The problem — Exclude the pictures and reproduce exactly the lines that run from the one holding "Task: Expand org.eclipse.ui.perspectives" to the end of the entries below.

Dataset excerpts
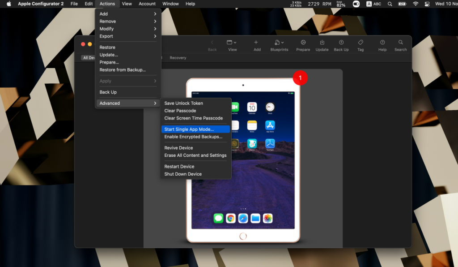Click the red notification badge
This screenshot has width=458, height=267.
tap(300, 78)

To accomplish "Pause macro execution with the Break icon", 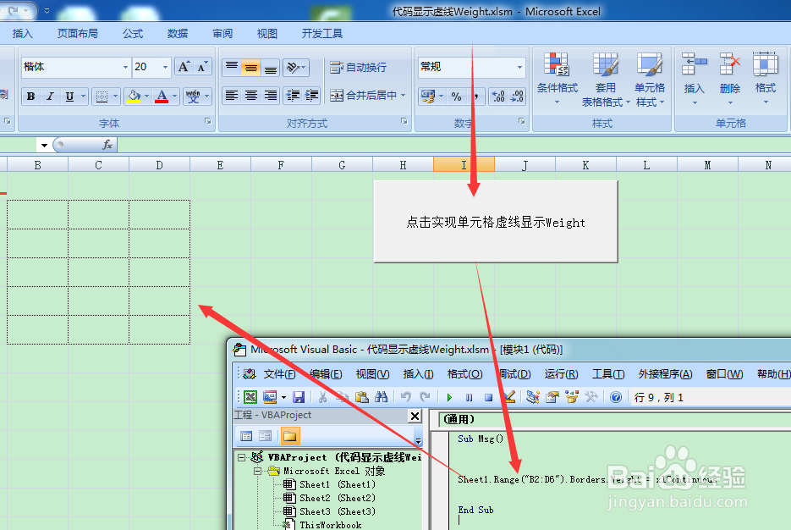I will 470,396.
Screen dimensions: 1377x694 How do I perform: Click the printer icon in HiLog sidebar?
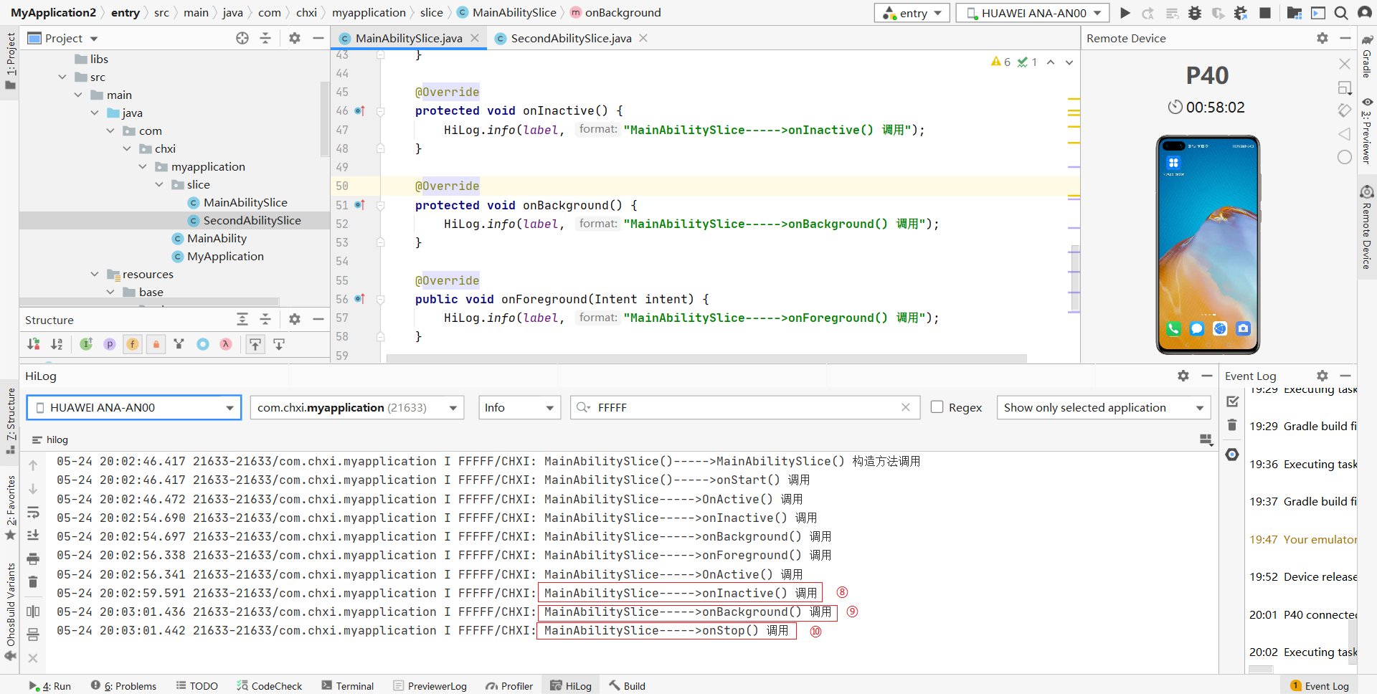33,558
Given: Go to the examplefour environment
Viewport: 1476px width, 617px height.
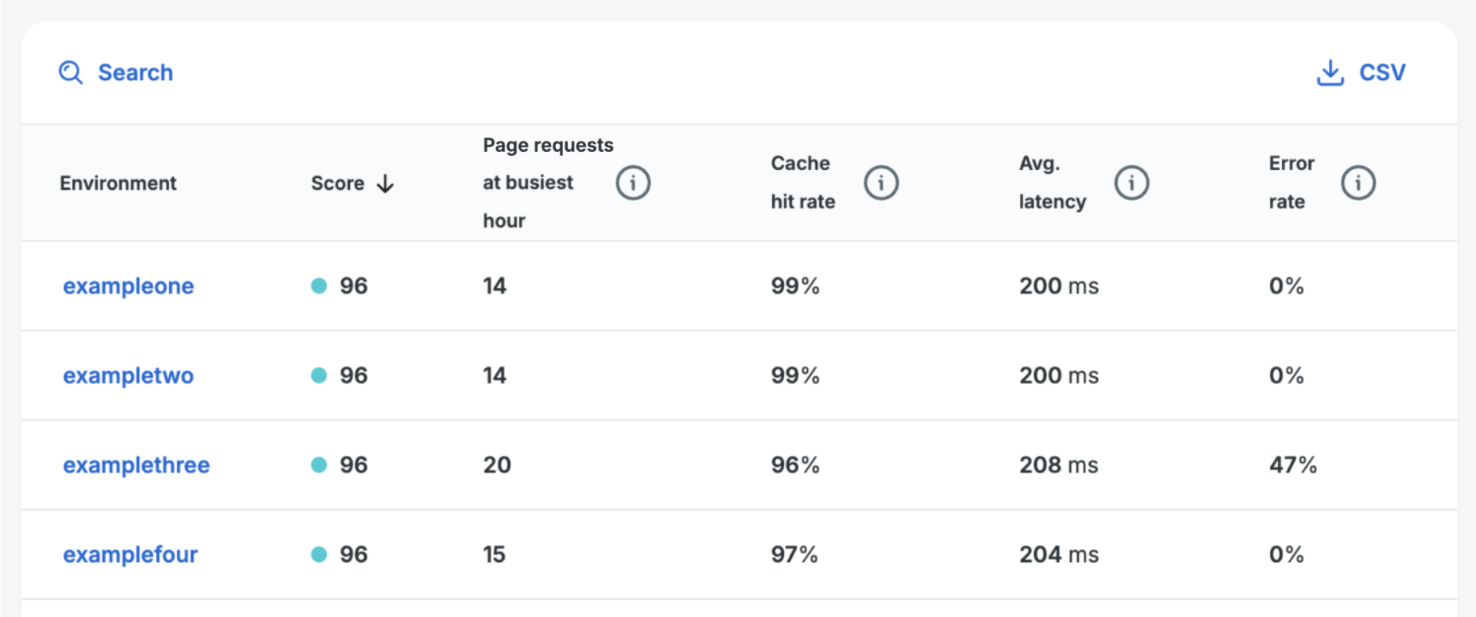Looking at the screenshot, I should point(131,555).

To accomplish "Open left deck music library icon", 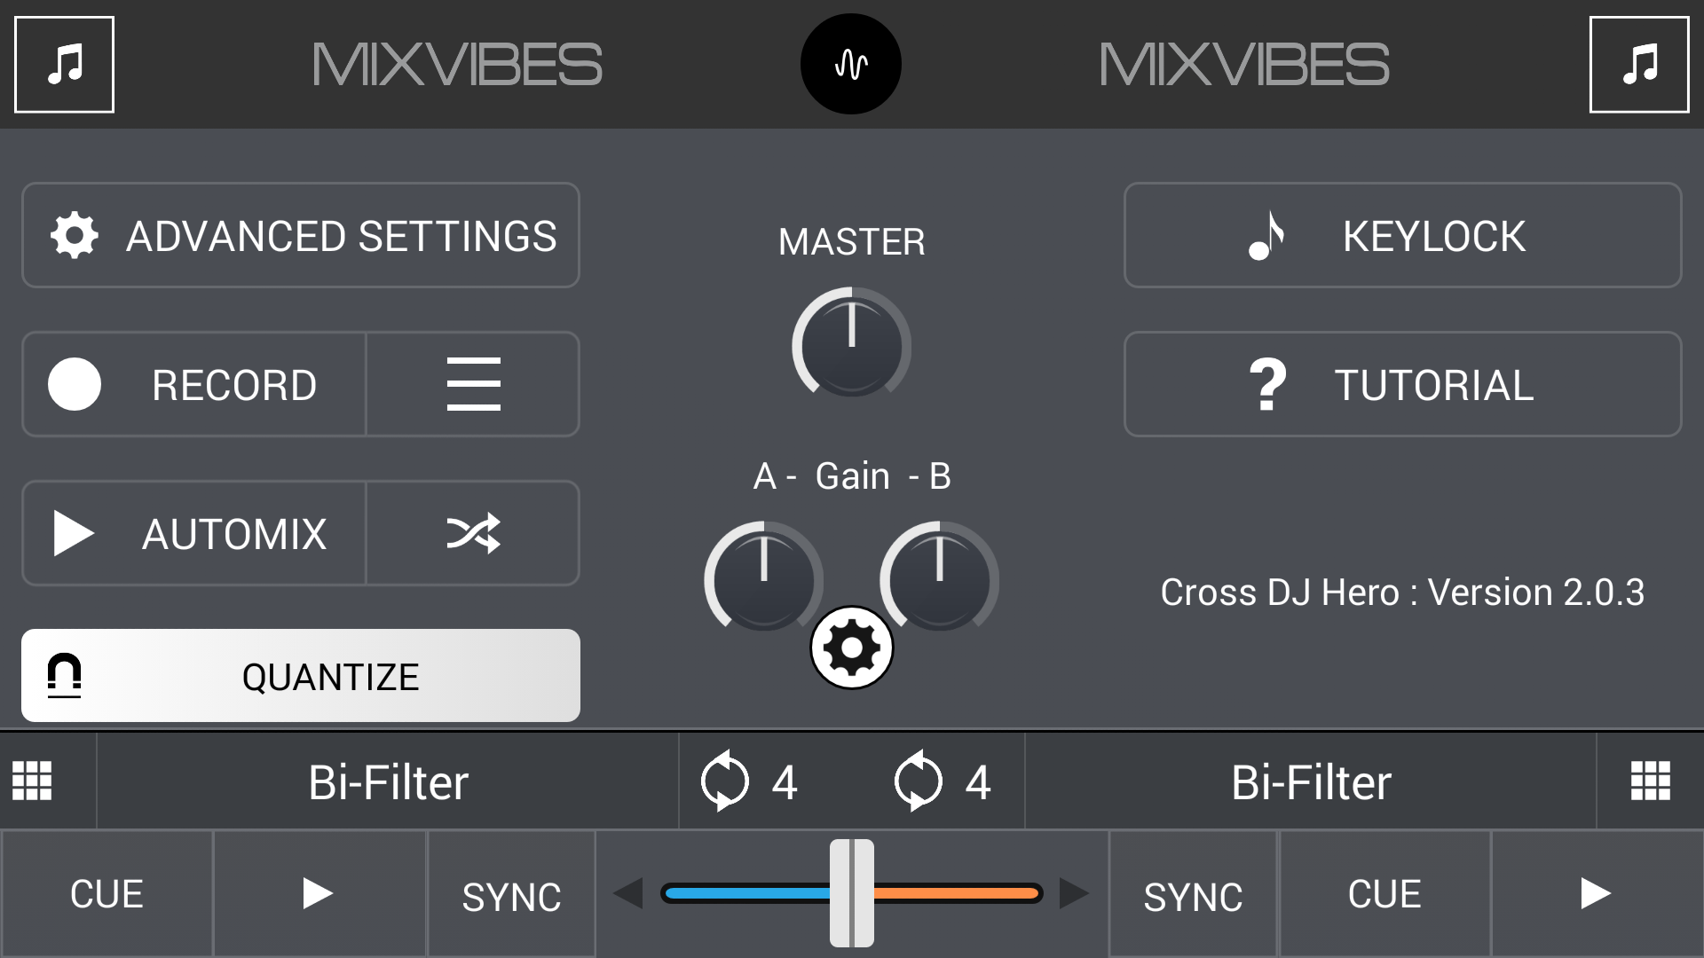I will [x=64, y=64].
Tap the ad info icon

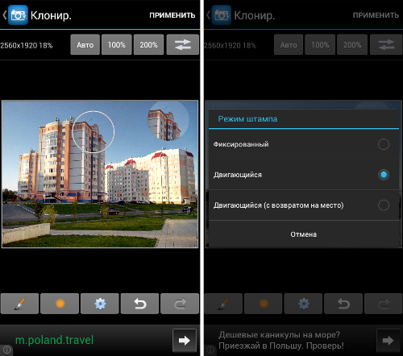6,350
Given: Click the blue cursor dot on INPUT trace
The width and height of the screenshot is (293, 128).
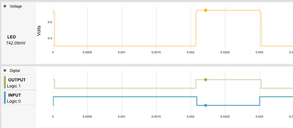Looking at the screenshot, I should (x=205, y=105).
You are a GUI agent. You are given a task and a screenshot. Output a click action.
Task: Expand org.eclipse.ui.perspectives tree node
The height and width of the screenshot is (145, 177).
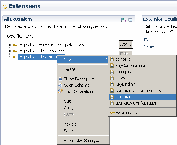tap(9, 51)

Result of this exercise —
Task: Expand org.eclipse.ui.perspectives tree node
The height and width of the screenshot is (145, 177).
tap(9, 51)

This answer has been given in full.